Both horror and hope infuse Sarit Khen’s fused-glass sculpture “The Flowers Will Bloom Again.” On its left side, two colorless, windowless homes line a dirt path dotted with blood. On its right, a tree forms a canopy over bright blue, orange, purple and yellow dwellings with windows overlooking lush grass and vibrant red anemones.
Since Hamas terrorists infiltrated Israel’s border communities on Oct. 7, massacring 1,200 people and taking an estimated 240 hostages, the Sunnyvale artist has felt so overwhelmed with emotion that she’s found it hard to create new work.
“I couldn’t breathe deep for weeks,” said Khen, who is from Israel. “My heart was heavy and hurting and full of worries and sadness and anger.”
Khen experienced a renewed sense of creative purpose, however, when she learned that artists were being asked to donate pieces for an exhibit and online auction to benefit Kibbutz Kissufim, one of the communities devastated on that black Shabbat. The exhibit, titled “Yearning for Home,” opened Monday at the Oshman Family JCC in Palo Alto and will be on display through Feb. 4. More than 75 pieces will be available for online bidding on through Feb. 8. (Donations can also be made directly to the kibbutz.)

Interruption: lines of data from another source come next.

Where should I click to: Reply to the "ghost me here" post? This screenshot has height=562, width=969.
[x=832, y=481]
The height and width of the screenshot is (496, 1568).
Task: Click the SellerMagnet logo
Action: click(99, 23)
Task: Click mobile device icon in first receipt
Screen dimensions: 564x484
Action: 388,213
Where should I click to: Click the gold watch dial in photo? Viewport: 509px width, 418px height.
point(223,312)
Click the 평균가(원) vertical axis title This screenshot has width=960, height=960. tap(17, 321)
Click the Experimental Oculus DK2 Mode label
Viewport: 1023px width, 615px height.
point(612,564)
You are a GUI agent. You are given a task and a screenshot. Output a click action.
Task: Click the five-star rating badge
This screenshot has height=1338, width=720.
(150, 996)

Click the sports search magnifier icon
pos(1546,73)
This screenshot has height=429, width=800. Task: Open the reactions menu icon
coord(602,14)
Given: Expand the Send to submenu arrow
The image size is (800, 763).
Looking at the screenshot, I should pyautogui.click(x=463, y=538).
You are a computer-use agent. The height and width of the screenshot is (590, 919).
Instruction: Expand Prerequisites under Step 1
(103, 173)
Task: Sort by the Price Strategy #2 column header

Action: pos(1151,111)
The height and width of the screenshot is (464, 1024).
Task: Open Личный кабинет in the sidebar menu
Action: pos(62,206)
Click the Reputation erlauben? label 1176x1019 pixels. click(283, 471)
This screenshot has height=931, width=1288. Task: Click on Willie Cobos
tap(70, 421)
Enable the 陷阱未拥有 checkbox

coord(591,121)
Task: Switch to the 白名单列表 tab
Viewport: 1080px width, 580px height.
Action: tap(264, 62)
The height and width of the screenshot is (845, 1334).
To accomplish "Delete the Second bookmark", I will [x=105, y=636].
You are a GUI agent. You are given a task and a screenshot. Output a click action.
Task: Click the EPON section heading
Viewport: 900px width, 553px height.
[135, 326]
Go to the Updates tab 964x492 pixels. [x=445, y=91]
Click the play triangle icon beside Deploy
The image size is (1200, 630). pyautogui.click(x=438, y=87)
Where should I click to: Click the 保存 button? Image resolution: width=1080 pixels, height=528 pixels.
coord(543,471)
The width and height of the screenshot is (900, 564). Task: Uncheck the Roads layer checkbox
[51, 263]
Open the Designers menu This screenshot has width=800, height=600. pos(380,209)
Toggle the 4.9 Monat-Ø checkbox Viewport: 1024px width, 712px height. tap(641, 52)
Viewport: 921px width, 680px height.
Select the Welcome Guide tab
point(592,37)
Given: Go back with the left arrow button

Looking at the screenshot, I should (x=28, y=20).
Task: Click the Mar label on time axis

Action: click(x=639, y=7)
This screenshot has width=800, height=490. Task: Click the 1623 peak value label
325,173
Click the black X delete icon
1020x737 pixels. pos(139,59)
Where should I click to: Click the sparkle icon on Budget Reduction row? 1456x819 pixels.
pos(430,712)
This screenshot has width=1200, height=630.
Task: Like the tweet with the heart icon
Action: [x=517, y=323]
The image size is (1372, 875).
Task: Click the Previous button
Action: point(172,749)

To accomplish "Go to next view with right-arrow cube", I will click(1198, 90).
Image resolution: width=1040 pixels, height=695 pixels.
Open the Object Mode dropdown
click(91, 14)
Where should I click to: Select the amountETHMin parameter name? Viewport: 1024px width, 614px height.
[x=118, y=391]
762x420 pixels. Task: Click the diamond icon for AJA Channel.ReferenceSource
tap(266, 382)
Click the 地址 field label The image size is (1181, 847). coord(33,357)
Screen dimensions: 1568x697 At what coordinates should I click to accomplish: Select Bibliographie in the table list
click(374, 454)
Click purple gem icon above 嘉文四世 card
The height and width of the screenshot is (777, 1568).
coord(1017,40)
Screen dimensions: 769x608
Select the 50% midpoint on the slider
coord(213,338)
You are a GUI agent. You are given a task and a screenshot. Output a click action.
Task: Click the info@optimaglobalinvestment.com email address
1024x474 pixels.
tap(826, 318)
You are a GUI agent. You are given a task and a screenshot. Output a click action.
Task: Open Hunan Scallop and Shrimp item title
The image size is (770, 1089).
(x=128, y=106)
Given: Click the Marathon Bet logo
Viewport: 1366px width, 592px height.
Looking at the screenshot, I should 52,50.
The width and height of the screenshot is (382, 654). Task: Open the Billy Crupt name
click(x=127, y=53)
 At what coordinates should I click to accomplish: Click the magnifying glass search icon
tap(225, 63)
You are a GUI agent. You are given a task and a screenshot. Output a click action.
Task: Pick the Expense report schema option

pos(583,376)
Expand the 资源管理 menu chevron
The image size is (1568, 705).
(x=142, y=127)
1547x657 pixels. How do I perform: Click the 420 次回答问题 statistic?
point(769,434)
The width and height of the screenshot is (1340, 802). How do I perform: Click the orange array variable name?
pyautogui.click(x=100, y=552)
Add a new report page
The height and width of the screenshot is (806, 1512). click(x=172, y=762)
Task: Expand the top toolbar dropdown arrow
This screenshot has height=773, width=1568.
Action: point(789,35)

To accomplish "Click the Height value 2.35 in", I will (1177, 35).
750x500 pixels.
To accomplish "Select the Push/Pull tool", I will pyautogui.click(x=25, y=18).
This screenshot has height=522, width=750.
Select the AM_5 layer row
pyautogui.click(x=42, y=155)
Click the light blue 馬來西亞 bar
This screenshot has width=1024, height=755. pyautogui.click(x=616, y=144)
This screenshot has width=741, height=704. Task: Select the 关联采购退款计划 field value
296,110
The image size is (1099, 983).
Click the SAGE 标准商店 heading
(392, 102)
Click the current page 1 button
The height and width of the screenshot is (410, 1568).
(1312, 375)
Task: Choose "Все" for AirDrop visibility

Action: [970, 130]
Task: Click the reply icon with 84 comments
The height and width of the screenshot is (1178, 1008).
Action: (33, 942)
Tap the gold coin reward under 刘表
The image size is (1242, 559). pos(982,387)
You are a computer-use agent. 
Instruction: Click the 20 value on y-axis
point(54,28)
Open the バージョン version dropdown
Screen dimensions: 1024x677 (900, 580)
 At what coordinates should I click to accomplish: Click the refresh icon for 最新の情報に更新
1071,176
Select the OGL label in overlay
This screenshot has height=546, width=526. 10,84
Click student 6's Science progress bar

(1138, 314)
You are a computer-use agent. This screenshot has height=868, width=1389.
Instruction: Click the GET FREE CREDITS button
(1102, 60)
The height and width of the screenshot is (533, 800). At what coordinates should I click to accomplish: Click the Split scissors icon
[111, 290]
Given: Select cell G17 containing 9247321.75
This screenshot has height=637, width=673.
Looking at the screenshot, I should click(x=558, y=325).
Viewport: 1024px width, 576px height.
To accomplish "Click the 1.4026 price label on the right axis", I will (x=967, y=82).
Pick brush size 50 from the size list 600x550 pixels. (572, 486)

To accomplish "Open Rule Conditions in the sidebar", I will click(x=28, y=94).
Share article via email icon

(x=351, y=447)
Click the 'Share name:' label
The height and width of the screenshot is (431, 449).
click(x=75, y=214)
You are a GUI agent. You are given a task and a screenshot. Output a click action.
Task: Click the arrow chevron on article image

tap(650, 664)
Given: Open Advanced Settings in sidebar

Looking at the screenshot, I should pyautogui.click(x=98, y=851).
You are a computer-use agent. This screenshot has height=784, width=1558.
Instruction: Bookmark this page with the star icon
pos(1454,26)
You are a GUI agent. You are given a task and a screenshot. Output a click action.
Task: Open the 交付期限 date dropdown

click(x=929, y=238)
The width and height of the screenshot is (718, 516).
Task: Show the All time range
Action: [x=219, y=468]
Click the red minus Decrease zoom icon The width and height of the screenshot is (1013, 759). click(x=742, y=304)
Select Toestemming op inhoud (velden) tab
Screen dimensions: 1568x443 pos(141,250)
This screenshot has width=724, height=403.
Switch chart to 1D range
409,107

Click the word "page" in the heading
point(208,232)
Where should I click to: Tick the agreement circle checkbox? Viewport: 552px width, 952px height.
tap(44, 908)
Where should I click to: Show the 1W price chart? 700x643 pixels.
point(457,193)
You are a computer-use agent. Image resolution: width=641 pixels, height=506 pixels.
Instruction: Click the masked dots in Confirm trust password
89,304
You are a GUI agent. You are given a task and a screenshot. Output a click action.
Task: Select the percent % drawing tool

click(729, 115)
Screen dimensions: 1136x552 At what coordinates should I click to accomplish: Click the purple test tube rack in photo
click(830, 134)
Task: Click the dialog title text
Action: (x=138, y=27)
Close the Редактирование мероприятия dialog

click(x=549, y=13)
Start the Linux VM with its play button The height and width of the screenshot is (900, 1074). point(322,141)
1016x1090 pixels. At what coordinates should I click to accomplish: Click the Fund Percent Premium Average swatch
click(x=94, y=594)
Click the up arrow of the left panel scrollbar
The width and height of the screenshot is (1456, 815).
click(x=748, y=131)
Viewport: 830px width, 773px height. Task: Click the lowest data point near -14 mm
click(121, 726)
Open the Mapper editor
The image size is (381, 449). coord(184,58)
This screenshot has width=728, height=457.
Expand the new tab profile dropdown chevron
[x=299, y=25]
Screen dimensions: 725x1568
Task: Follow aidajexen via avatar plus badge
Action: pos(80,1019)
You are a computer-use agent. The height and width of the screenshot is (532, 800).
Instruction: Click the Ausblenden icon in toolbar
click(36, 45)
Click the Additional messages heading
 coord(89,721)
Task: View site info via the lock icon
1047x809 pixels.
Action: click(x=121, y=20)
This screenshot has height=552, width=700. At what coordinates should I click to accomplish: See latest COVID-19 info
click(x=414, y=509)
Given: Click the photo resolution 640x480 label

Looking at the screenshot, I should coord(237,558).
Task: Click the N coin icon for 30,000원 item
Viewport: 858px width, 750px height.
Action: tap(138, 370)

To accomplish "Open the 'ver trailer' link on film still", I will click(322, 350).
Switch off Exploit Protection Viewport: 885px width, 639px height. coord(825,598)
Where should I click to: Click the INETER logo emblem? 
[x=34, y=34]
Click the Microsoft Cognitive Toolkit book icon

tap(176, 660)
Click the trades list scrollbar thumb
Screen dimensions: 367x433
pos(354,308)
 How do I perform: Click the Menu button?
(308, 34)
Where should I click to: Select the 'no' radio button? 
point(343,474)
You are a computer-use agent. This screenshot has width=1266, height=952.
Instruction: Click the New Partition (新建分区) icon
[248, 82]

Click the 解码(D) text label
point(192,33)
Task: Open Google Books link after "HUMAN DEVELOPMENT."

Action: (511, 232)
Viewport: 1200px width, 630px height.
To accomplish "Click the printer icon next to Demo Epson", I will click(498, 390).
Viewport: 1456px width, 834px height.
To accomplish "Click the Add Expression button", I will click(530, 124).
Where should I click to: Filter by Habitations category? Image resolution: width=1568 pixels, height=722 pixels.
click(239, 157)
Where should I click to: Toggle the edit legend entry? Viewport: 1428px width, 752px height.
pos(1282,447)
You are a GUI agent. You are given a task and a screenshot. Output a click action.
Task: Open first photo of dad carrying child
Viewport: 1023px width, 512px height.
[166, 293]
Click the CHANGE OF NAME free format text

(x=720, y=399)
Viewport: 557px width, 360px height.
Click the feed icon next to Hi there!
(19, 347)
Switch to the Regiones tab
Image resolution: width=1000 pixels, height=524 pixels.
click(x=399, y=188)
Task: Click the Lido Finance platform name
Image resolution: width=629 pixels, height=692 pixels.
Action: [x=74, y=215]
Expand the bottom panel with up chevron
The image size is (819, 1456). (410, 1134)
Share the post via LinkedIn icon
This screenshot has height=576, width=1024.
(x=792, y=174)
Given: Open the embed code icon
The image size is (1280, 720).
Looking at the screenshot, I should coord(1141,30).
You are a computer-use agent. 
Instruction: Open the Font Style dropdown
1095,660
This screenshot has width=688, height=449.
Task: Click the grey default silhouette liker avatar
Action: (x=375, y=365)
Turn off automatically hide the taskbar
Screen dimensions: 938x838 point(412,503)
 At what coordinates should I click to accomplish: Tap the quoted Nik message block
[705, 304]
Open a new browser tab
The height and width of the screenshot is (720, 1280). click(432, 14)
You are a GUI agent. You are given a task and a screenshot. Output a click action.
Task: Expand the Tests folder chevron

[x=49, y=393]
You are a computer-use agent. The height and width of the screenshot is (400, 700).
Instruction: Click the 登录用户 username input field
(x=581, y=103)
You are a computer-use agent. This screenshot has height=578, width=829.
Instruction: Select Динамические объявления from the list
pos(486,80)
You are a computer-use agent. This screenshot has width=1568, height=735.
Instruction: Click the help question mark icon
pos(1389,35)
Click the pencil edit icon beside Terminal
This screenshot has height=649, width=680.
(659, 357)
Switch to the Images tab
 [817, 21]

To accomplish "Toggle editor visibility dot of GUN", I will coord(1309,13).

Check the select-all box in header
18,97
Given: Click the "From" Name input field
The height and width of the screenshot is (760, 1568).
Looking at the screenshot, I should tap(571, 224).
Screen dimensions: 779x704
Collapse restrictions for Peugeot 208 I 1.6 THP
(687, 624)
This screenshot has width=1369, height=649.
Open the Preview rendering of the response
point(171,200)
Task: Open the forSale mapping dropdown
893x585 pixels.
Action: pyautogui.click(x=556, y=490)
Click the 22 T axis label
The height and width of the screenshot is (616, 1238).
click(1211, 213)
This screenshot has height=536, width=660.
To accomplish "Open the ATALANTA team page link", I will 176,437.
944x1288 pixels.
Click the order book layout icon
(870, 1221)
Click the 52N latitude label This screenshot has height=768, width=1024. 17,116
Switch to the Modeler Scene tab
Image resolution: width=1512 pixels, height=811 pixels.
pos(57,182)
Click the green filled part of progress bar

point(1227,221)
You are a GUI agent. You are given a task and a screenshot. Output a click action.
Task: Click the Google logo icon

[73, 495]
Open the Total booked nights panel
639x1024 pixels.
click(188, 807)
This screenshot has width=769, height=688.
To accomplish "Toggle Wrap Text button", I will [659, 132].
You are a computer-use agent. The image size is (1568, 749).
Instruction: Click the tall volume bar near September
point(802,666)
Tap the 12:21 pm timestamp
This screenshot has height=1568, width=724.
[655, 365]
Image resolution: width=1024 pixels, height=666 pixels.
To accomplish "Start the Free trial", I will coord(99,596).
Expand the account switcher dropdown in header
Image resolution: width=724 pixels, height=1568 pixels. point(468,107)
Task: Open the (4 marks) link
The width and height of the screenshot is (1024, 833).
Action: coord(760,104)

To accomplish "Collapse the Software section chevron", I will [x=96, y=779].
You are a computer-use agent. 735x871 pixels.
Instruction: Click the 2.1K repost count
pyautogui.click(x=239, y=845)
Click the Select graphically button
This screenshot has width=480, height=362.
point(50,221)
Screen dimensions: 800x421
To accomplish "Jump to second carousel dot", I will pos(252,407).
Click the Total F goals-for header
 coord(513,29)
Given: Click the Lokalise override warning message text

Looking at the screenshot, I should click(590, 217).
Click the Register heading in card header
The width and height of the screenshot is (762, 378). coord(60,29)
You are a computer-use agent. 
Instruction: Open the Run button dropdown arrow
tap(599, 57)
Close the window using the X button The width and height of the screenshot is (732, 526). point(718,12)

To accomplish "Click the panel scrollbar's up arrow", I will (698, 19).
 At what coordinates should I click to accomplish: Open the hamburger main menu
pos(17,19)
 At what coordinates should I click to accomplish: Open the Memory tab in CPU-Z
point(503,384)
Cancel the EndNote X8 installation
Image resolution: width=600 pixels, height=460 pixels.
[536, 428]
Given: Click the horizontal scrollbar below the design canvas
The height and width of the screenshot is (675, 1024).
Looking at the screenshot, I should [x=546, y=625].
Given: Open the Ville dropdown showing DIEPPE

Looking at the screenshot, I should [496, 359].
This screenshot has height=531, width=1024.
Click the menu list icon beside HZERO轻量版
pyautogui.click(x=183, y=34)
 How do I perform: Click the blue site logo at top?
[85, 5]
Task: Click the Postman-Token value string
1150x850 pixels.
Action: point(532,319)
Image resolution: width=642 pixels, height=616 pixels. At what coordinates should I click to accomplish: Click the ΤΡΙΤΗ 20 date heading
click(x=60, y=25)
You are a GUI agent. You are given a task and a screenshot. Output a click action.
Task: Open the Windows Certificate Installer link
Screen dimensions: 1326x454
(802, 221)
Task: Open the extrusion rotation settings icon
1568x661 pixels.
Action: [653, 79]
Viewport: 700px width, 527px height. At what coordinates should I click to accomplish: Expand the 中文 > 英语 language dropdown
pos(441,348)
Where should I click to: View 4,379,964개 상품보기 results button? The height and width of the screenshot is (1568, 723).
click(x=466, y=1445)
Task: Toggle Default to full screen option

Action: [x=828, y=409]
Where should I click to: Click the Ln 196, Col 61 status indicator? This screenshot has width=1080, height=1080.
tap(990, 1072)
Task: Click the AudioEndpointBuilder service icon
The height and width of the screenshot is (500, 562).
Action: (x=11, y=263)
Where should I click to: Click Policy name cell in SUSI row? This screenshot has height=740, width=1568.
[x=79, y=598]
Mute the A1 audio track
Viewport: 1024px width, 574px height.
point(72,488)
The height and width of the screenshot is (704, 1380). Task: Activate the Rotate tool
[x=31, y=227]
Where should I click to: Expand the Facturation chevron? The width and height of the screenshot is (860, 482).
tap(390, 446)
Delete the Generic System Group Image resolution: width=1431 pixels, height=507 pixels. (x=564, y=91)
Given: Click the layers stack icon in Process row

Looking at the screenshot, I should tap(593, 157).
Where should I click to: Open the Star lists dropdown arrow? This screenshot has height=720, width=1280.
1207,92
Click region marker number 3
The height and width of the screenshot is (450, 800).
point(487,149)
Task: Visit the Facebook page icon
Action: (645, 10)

The artwork includes paintings, sculptures, pottery, embroidery and beadwork by mostly Bay Area artists. Also for sale are pieces by two members of Kibbutz Kissufim, the farm collective founded in 1951 near the Gaza border that will receive all auction proceeds.

At least eight of Kissufim’s approximately 300 members and six Thai laborers were murdered at the kibbutz on Oct. 7, according to the exhibit website. More than 15 soldiers died in battles there with terrorists.
The fate of 86-year-old Shlomo Mansour, who was kidnapped from his home and taken to Gaza, remains unclear. Kibbutz buildings suffered heavy damage, and survivors have been evacuated to a hotel in the Dead Sea for an unknown length of time after losing everything.
The organizers of “Yearning for Home” — UnXeptable, the Palo Alto JCC and its Israeli Cultural Connection group — chose to fundraise for Kissufim (which means “yearning” in Hebrew) because of its bond with the Bay Area. The kibbutz has long supported youth from the Bay Area serving in the Israel Defense Forces as “lone soldiers,” offering them a home away from home.
Sunnyvale artist and art teacher Taly Shemy came up with the idea for the fundraiser with Neri Choma, one of her adult students and a co-founder of UnXeptable, the Bay Area-based grassroots group of Israeli expatriates.
“The willingness to participate was amazing,” said Shemy, who teaches art at South Peninsula Hebrew Day School. “Many of the artists did work that portrayed some kind of hope, of life that can be rebuilt. All these kibbutzim that were so brutally attacked were places you can think of like sanctuaries. They are very peaceful, and the destruction that affected them so badly is just heartbreaking.”
Many of the artists did work that portrayed some kind of hope, of life that can be rebuilt.
Shemy has several pieces in the exhibit, including a new mixed media one. She based “Lazy Afternoon” on a photograph taken of Kibbutz Kissufim before Oct. 7. The artwork shows a house with a bicycle parked outside, a familiar and idyllic kibbutz scene. But the image echoes with foreboding: Gray fills parts of the sky, while swaths of red stretch across a tangled tree and smear parts of the building’s exterior.
“I wanted to give it a little bit of a feeling of the destruction without doing it too obviously and too hard,” said Shemy, who grew up on a kibbutz in central Israel and feels strongly connected to kibbutz life and to restoring the parts of it destroyed by terrorists.
Orit Gliksman, a Kissufim resident, donated 10 pieces to the auction. One of her acrylics on canvas, simply titled “Joy,” depicts a fragmented face created from dozens of multicolored shapes. Gliksman’s description of the art reads, “Happy for the opportunity to be alive.”
Khen, the glass artist, pondered her sculpture for more than a month. Once she started cutting pieces of glass and assembling them, she said, “I couldn’t stop. I didn’t stop for a minute, I was so into it.”
“The Flowers Will Bloom Again” is meant to resemble an undulating ocean wave, with the part of the freestanding work that represents pain rolling into the section that signifies hope. “Everything came right from my heart,” she said. “It was a very healing process to create it.”